**What the exercise asks**
Please put every line of the records below into a JSON list of strings, one string per line, leaving out blank lines.

**Input data**
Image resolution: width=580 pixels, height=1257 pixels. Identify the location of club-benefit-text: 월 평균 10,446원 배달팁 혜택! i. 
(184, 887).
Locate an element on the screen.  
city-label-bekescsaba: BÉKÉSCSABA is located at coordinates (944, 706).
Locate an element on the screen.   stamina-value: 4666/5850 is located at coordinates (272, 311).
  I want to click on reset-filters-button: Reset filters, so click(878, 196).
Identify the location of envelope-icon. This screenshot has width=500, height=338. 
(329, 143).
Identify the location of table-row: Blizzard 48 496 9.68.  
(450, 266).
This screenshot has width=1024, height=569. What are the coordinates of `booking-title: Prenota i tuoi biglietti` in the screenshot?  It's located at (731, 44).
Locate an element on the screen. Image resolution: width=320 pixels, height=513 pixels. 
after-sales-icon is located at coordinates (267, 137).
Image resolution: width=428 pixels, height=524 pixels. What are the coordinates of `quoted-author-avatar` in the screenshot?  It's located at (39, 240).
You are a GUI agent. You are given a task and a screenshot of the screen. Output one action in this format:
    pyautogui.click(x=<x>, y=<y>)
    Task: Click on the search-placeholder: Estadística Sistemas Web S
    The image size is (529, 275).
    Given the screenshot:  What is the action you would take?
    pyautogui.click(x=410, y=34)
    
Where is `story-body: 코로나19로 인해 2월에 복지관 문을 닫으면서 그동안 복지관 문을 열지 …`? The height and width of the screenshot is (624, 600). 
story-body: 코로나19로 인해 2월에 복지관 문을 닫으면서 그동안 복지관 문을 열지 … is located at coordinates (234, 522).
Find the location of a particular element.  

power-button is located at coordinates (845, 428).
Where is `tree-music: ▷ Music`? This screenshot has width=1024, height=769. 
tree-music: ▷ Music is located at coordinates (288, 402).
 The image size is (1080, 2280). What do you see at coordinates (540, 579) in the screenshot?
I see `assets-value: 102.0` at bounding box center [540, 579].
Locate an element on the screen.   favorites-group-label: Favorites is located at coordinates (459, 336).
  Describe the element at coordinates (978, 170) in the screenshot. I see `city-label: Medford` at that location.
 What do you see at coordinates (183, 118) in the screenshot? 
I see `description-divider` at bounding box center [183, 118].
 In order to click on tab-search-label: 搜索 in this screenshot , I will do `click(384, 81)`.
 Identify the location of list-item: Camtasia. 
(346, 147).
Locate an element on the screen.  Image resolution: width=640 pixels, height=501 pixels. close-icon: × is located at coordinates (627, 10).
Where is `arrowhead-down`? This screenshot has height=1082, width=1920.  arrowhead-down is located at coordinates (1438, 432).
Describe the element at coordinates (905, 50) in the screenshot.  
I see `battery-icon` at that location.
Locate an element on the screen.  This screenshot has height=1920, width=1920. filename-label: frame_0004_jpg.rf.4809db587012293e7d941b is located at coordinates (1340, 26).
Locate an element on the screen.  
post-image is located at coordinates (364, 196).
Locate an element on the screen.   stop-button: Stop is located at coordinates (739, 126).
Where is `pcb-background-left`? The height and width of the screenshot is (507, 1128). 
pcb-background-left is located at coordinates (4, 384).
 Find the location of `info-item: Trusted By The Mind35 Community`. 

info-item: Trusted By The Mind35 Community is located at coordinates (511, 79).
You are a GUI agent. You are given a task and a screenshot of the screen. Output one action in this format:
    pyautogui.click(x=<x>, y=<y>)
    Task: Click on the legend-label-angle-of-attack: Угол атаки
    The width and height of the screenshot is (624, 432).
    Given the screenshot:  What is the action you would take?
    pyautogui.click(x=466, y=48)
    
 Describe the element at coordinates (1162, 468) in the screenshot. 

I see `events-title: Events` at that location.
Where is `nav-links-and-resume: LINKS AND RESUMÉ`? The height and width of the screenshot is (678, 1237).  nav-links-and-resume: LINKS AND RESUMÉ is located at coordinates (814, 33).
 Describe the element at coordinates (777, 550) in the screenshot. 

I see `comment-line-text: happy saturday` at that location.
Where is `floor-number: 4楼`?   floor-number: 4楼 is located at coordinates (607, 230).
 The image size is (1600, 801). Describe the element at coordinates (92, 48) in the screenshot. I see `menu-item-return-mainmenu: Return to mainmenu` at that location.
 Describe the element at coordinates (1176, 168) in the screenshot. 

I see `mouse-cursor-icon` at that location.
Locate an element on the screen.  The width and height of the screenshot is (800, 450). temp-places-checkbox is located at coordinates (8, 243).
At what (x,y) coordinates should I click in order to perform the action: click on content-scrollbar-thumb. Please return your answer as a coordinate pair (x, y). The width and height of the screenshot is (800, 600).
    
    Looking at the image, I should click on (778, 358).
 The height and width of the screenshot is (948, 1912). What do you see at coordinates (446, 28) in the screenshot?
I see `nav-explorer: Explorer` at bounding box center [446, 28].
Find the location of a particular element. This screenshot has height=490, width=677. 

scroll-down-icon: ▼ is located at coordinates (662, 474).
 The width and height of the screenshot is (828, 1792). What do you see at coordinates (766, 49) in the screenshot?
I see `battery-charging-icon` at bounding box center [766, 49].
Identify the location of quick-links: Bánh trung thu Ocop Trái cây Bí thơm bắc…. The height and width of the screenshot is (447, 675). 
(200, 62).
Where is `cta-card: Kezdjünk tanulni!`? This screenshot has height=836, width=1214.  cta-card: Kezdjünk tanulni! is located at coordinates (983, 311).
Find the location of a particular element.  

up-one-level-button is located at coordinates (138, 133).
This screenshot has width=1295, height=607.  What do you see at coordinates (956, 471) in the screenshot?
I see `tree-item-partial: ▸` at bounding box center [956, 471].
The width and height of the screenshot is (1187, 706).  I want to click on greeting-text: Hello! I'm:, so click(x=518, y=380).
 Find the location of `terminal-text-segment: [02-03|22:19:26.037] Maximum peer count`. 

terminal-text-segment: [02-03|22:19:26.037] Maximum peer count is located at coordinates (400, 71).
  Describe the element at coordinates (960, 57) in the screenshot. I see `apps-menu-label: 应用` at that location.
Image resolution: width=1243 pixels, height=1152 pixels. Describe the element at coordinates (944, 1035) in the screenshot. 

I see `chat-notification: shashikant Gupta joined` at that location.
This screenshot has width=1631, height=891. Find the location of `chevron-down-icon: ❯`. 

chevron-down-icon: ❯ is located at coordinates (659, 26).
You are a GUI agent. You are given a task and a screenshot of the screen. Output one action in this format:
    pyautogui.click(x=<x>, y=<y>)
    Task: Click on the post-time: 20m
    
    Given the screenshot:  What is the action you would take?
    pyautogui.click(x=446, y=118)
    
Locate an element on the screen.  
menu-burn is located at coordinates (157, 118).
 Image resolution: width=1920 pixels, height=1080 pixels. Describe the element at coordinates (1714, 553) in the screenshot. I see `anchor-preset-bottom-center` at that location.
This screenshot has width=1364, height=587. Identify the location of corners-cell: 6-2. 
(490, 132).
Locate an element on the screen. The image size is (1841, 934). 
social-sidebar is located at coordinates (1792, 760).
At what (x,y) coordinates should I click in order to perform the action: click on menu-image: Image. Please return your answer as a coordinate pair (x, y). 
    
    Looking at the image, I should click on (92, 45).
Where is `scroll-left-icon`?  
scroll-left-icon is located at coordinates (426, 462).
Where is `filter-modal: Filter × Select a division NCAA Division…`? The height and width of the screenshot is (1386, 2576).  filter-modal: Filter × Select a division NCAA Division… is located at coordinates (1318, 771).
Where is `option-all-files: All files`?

**Solution below**
[
  "Image resolution: width=580 pixels, height=1257 pixels. Identify the location of club-benefit-text: 월 평균 10,446원 배달팁 혜택! i. ",
  "(184, 887).",
  "Locate an element on the screen.  ",
  "city-label-bekescsaba: BÉKÉSCSABA is located at coordinates (944, 706).",
  "Locate an element on the screen.   stamina-value: 4666/5850 is located at coordinates (272, 311).",
  "  I want to click on reset-filters-button: Reset filters, so click(878, 196).",
  "Identify the location of envelope-icon. This screenshot has width=500, height=338. ",
  "(329, 143).",
  "Identify the location of table-row: Blizzard 48 496 9.68.  ",
  "(450, 266).",
  "This screenshot has width=1024, height=569. What are the coordinates of `booking-title: Prenota i tuoi biglietti` in the screenshot?  It's located at (731, 44).",
  "Locate an element on the screen. Image resolution: width=320 pixels, height=513 pixels. ",
  "after-sales-icon is located at coordinates (267, 137).",
  "Image resolution: width=428 pixels, height=524 pixels. What are the coordinates of `quoted-author-avatar` in the screenshot?  It's located at (39, 240).",
  "You are a GUI agent. You are given a task and a screenshot of the screen. Output one action in this format:",
  "    pyautogui.click(x=<x>, y=<y>)",
  "    Task: Click on the search-placeholder: Estadística Sistemas Web S",
  "    The image size is (529, 275).",
  "    Given the screenshot:  What is the action you would take?",
  "    pyautogui.click(x=410, y=34)",
  "Where is `story-body: 코로나19로 인해 2월에 복지관 문을 닫으면서 그동안 복지관 문을 열지 …`? The height and width of the screenshot is (624, 600). ",
  "story-body: 코로나19로 인해 2월에 복지관 문을 닫으면서 그동안 복지관 문을 열지 … is located at coordinates (234, 522).",
  "Find the location of a particular element.  ",
  "power-button is located at coordinates (845, 428).",
  "Where is `tree-music: ▷ Music`? This screenshot has width=1024, height=769. ",
  "tree-music: ▷ Music is located at coordinates (288, 402).",
  " The image size is (1080, 2280). What do you see at coordinates (540, 579) in the screenshot?",
  "I see `assets-value: 102.0` at bounding box center [540, 579].",
  "Locate an element on the screen.   favorites-group-label: Favorites is located at coordinates (459, 336).",
  "  Describe the element at coordinates (978, 170) in the screenshot. I see `city-label: Medford` at that location.",
  " What do you see at coordinates (183, 118) in the screenshot? ",
  "I see `description-divider` at bounding box center [183, 118].",
  " In order to click on tab-search-label: 搜索 in this screenshot , I will do `click(384, 81)`.",
  " Identify the location of list-item: Camtasia. ",
  "(346, 147).",
  "Locate an element on the screen.  Image resolution: width=640 pixels, height=501 pixels. close-icon: × is located at coordinates (627, 10).",
  "Where is `arrowhead-down`? This screenshot has height=1082, width=1920.  arrowhead-down is located at coordinates (1438, 432).",
  "Describe the element at coordinates (905, 50) in the screenshot.  ",
  "I see `battery-icon` at that location.",
  "Locate an element on the screen.  This screenshot has height=1920, width=1920. filename-label: frame_0004_jpg.rf.4809db587012293e7d941b is located at coordinates (1340, 26).",
  "Locate an element on the screen.  ",
  "post-image is located at coordinates (364, 196).",
  "Locate an element on the screen.   stop-button: Stop is located at coordinates (739, 126).",
  "Where is `pcb-background-left`? The height and width of the screenshot is (507, 1128). ",
  "pcb-background-left is located at coordinates (4, 384).",
  " Find the location of `info-item: Trusted By The Mind35 Community`. ",
  "info-item: Trusted By The Mind35 Community is located at coordinates (511, 79).",
  "You are a GUI agent. You are given a task and a screenshot of the screen. Output one action in this format:",
  "    pyautogui.click(x=<x>, y=<y>)",
  "    Task: Click on the legend-label-angle-of-attack: Угол атаки",
  "    The width and height of the screenshot is (624, 432).",
  "    Given the screenshot:  What is the action you would take?",
  "    pyautogui.click(x=466, y=48)",
  " Describe the element at coordinates (1162, 468) in the screenshot. ",
  "I see `events-title: Events` at that location.",
  "Where is `nav-links-and-resume: LINKS AND RESUMÉ`? The height and width of the screenshot is (678, 1237).  nav-links-and-resume: LINKS AND RESUMÉ is located at coordinates (814, 33).",
  " Describe the element at coordinates (777, 550) in the screenshot. ",
  "I see `comment-line-text: happy saturday` at that location.",
  "Where is `floor-number: 4楼`?   floor-number: 4楼 is located at coordinates (607, 230).",
  " The image size is (1600, 801). Describe the element at coordinates (92, 48) in the screenshot. I see `menu-item-return-mainmenu: Return to mainmenu` at that location.",
  " Describe the element at coordinates (1176, 168) in the screenshot. ",
  "I see `mouse-cursor-icon` at that location.",
  "Locate an element on the screen.  The width and height of the screenshot is (800, 450). temp-places-checkbox is located at coordinates (8, 243).",
  "At what (x,y) coordinates should I click in order to perform the action: click on content-scrollbar-thumb. Please return your answer as a coordinate pair (x, y). The width and height of the screenshot is (800, 600).",
  "    Looking at the image, I should click on (778, 358).",
  " The height and width of the screenshot is (948, 1912). What do you see at coordinates (446, 28) in the screenshot?",
  "I see `nav-explorer: Explorer` at bounding box center [446, 28].",
  "Find the location of a particular element. This screenshot has height=490, width=677. ",
  "scroll-down-icon: ▼ is located at coordinates (662, 474).",
  " The width and height of the screenshot is (828, 1792). What do you see at coordinates (766, 49) in the screenshot?",
  "I see `battery-charging-icon` at bounding box center [766, 49].",
  "Identify the location of quick-links: Bánh trung thu Ocop Trái cây Bí thơm bắc…. The height and width of the screenshot is (447, 675). ",
  "(200, 62).",
  "Where is `cta-card: Kezdjünk tanulni!`? This screenshot has height=836, width=1214.  cta-card: Kezdjünk tanulni! is located at coordinates (983, 311).",
  "Find the location of a particular element.  ",
  "up-one-level-button is located at coordinates (138, 133).",
  "This screenshot has width=1295, height=607.  What do you see at coordinates (956, 471) in the screenshot?",
  "I see `tree-item-partial: ▸` at bounding box center [956, 471].",
  "The width and height of the screenshot is (1187, 706).  I want to click on greeting-text: Hello! I'm:, so click(x=518, y=380).",
  " Find the location of `terminal-text-segment: [02-03|22:19:26.037] Maximum peer count`. ",
  "terminal-text-segment: [02-03|22:19:26.037] Maximum peer count is located at coordinates (400, 71).",
  "  Describe the element at coordinates (960, 57) in the screenshot. I see `apps-menu-label: 应用` at that location.",
  "Image resolution: width=1243 pixels, height=1152 pixels. Describe the element at coordinates (944, 1035) in the screenshot. ",
  "I see `chat-notification: shashikant Gupta joined` at that location.",
  "This screenshot has width=1631, height=891. Find the location of `chevron-down-icon: ❯`. ",
  "chevron-down-icon: ❯ is located at coordinates (659, 26).",
  "You are a GUI agent. You are given a task and a screenshot of the screen. Output one action in this format:",
  "    pyautogui.click(x=<x>, y=<y>)",
  "    Task: Click on the post-time: 20m",
  "    Given the screenshot:  What is the action you would take?",
  "    pyautogui.click(x=446, y=118)",
  "Locate an element on the screen.  ",
  "menu-burn is located at coordinates (157, 118).",
  " Image resolution: width=1920 pixels, height=1080 pixels. Describe the element at coordinates (1714, 553) in the screenshot. I see `anchor-preset-bottom-center` at that location.",
  "This screenshot has width=1364, height=587. Identify the location of corners-cell: 6-2. ",
  "(490, 132).",
  "Locate an element on the screen. The image size is (1841, 934). ",
  "social-sidebar is located at coordinates (1792, 760).",
  "At what (x,y) coordinates should I click in order to perform the action: click on menu-image: Image. Please return your answer as a coordinate pair (x, y). ",
  "    Looking at the image, I should click on (92, 45).",
  "Where is `scroll-left-icon`?  ",
  "scroll-left-icon is located at coordinates (426, 462).",
  "Where is `filter-modal: Filter × Select a division NCAA Division…`? The height and width of the screenshot is (1386, 2576).  filter-modal: Filter × Select a division NCAA Division… is located at coordinates (1318, 771).",
  "Where is `option-all-files: All files`?"
]